Without the Beam, most of that would have been impossible. Yes, he could have still done the interview part, like he did at SXSW. But he certainly couldn’t have taken selfies with TED-goers. And, I imagine, it wouldn’t have felt like he was really there. Even from my remote location (on my couch), Beam-Snowden seemed like a person, like a living being occupying space around other living beings. He wasn’t just a face on a screen. 

This idea that we are already cyborgs – an interdependent mix of man and machine – is not new. But it is part of our reality. Just snatch a smartphone away from a 16-year-old, and you’ll see that neither function well without the other. Nor is it novel that technology allows us to do things that were previously impossible ­– that’s the point. But Beam-Snowden is something different; he (it, whatever) existed in a place outside his body. He did, in fact, go to Canada.

Snowden’s TED appearance is fundamentally different than what your average telecommuter does on a daily basis. I, for example, live and work in upstate New York, hundreds of miles away from my nearest colleagues. When I have Skype chat with, say, DT’s mobile editor Jeffrey Van Camp, I am not zipping through the ether into the room with him. Were I to teleport myself into a Beam that’s next to him, however, the feeling would be entirely different – it would be as if I were there – even if the nuts and bolts of the communication are essentially the same.

Doing this, said Itskov, will allow us to travel anywhere on the globe – anywhere in the universe – instantaneously.

Last year, I had the pleasure of attending the Global Future 2045 Congress, created and funded by Russian super-wealthy-guy Dmitry Itskov, which proselytized the transhumanist “transition to neo-humanity” through which human consciousness is transplanted into computers. Doing this, said Itskov, will allow us to travel anywhere on the globe – anywhere in the universe – instantaneously.

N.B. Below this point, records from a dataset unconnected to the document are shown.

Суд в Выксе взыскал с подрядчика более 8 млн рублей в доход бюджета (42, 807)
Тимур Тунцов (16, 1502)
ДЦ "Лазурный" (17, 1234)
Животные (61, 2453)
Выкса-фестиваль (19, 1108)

“We will be able to travel just by transferring the consciousness to a new body,”  Itskov told me at a lunch meeting last March. “Look at Iron Man, look at his suit. I think bodies of the future will be able to travel like that. This body won’t need any shelter. The food will just be for memories, for pleasure, just for fun.”

At the time, Itskov’s dreams seemed like a wild idea, a vision of the far-off future that may or may not ever come true. Snowden and Beam just showed that that future has already arrived. It just looks a bit sillier than we might have imagined.